Если верить герцогским архивам, только участок земли, где поднялся шедевр Жака Лемерсье, был приобретен за восемьсот шестнадцать тысяч шестьсот восемнадцать ливров — громадная по тем временам сумма, хотя она все-таки выглядела совсем ничтожной в сравнении с деньгами, потраченными на само это величественное сооружение; размер этой суммы скрывали так же тщательно, как позднее Людовик XIV скрывал, во что ему обошелся Версаль; во всяком случае, она представлялась такой огромной, что автор «Сила», живший на чердаке, восклицал при виде дворца автора трагедии «Мирам»:
И толпы праздные дивятся без конца Великолепию и пышности дворца. Да! Целый город вдруг, сверкая чудесами, Как остров сказочный возник перед глазами; И, глядя на него, невольно говоришь: «Обителью богов становится Париж»! note 1
Этот дворец с театральным залом, где могли разместиться три тысячи зрителей; с салоном, где разыгрывались пьесы, обычно представляемые комедиантами на театре Маре-дю-Тампль; со сводчатым потолком, украшенным Филиппом де Шампенем мозаикой по золотому фону; с собранием портретов великих людей кисти Вуэ, Юстуса ван Эгмонта и Поэрсона — собранием, в котором кардинал, наперсник будущего, заранее уготовил место и для себя; с античными статуями, доставленными из Рима и Флоренции; с латинскими двустишиями, сочиненными Бурдоном, и эмблемами, придуманными выразителем королевской воли Гизом, — был действительно столь роскошен, что кардинал-герцог, хотя и принадлежал, как всем известно, к людям небоязливым, испугался за это великолепие и, чтобы без опасений прожить во дворце до своей смерти, еще при жизни принес его в дар королю Людовику XIII.
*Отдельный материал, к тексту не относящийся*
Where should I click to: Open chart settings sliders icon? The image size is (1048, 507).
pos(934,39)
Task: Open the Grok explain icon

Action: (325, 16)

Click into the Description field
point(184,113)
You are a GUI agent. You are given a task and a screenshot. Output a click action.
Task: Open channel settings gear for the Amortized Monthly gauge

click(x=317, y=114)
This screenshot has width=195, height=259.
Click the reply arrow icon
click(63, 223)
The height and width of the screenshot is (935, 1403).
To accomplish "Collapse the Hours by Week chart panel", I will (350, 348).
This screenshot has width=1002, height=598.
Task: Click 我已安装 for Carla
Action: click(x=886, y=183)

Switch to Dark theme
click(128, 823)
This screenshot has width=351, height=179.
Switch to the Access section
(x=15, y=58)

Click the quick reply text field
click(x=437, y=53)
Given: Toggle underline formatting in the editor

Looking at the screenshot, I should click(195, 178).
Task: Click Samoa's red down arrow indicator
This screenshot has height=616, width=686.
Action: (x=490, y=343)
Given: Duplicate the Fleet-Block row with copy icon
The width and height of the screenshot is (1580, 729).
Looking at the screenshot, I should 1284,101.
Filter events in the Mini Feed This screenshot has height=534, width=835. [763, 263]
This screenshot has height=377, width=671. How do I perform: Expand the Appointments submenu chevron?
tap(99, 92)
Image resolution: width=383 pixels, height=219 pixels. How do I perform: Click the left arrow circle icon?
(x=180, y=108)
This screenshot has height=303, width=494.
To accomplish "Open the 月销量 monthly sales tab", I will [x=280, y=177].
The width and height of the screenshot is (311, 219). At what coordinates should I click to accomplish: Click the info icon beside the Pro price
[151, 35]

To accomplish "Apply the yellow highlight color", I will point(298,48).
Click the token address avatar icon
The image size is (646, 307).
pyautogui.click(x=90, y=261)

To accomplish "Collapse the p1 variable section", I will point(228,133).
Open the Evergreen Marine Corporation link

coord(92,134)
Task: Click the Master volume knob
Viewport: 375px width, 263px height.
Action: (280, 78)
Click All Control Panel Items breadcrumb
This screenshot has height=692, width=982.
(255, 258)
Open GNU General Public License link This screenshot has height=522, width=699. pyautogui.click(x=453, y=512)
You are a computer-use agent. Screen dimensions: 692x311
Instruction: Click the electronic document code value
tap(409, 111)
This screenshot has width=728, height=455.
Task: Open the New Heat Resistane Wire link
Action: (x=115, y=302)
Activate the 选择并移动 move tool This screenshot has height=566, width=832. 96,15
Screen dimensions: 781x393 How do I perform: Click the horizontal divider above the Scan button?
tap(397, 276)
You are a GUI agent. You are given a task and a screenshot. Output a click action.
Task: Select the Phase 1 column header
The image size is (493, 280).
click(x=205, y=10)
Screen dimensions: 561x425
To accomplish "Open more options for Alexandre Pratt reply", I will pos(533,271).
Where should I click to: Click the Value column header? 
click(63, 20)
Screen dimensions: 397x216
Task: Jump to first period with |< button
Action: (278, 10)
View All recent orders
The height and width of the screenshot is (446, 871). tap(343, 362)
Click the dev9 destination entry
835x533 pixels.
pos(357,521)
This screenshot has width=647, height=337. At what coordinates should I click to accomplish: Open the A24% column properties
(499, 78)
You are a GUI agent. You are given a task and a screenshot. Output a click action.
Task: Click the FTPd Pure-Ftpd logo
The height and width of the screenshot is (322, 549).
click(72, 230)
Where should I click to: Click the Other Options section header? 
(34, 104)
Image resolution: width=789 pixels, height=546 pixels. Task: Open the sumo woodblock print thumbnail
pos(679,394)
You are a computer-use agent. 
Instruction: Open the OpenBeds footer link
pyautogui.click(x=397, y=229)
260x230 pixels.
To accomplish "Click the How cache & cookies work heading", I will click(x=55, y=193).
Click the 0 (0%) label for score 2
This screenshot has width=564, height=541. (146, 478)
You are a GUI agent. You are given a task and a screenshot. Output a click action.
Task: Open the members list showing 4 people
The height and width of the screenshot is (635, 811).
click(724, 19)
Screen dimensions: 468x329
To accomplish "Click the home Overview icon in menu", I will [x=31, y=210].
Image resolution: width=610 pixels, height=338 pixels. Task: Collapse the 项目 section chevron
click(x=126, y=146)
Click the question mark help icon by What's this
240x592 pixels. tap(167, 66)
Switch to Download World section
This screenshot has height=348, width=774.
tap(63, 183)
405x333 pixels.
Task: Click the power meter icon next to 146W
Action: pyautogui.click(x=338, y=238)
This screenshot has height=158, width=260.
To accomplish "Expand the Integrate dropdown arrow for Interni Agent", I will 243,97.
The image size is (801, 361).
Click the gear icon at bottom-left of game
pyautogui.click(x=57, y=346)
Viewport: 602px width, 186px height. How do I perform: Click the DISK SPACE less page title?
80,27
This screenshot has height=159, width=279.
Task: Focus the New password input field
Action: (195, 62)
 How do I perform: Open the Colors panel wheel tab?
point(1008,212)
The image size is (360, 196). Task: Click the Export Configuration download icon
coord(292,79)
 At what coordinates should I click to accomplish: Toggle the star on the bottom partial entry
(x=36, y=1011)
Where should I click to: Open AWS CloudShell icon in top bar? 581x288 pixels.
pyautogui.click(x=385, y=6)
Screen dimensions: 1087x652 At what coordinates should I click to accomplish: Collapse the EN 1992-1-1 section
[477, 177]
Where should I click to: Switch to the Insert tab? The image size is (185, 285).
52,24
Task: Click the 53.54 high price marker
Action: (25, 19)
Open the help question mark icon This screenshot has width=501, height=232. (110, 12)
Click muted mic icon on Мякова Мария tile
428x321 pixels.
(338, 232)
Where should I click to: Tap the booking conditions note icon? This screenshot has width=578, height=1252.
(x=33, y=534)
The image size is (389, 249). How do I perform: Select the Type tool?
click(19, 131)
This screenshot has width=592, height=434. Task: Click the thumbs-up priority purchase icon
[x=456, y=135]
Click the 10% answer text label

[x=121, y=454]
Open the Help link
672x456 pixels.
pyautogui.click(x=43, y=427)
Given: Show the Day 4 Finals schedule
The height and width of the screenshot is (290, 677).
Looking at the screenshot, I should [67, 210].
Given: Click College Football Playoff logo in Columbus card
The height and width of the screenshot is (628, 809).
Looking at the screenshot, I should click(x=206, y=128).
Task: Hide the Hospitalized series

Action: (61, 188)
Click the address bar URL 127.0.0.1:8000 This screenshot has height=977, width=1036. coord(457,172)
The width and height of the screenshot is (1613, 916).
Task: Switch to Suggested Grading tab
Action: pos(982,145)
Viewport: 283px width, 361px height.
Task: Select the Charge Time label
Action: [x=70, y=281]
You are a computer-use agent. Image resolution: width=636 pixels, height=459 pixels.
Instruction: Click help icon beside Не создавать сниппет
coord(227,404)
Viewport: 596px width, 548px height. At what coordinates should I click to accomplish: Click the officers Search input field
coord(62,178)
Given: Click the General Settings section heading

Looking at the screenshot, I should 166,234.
Вот почему 4 декабря 1642 года, в день, когда кардинал-герцог умирал, моля Бога покарать его, если в своей жизни он совершил хоть один поступок, не послуживший благу государства, дворец, где он скончался, получил название Пале-Рояль; это название у него отнимали революции 1793 и 1848 годов, переименовав сначала в Пале-Эгалите, а затем в Пале-Насьональ.
Но мы принадлежим к тем, кто, невзирая на декреты, сохраняет за людьми их титулы и, невзирая на революции, называет памятники их именами, и Пале-Рояль, если наши читатели соблаговолят разрешить нам это, будет и для них, и для нас по-прежнему оставаться Пале-Роялем.
Итак, Людовик XIII унаследовал этот пышный дворец; но он был всего лишь тенью, пережившей труп, и, подобно призраку отца Гамлета, призрак кардинала подал Людовику XIII знак идти за ним; с каким бы упорством король ни держался за жизнь, он, дрожащий и бледный, последовал за кардиналом, увлекаемый неумолимой дланью смерти.
Наследовал этот прекрасный дворец юный король Людовик XIV; оттуда однажды утром его прогнали господа фрондеры; это обстоятельство породило у короля столь сильную ненависть к дворцу, что он, вернувшись 21 октября 1652 года из Сен-Жермена в Париж, поселился не в Пале-Рояле, а в Лувре, и это здание, приводившее в такой восторг великого Корнеля, стало прибежищем королевы Генриетты, которую эшафот на Уайтхолле сделал вдовой; Франция оказала ей такое же гостеприимство, каким спустя два века Англия отплатила Карлу X: так всегда было принято между Стюартами и Бурбонами.
В 1692 году Пале-Рояль составил приданое Франсуазы Марии де Блуа, этой слабой и вялой дочери Людовика XIV и г-жи де Монтеспан (весьма любопытный ее портрет оставила нам пфальцская принцесса, жена Месье).
Именно господин герцог Шартрский, позднее регент Франции, со щекой, еще горевшей от пощечины, что дала ему мать, узнав о его предстоящей женитьбе на внебрачной дочери короля, приобщил на правах увеличения апанажа Пале-Рояль к владениям Орлеанского дома.
Этот дар, сделанный Месье и его сыновьям, рожденным в законном браке, был зарегистрирован Парламентом 13 марта 1693 года.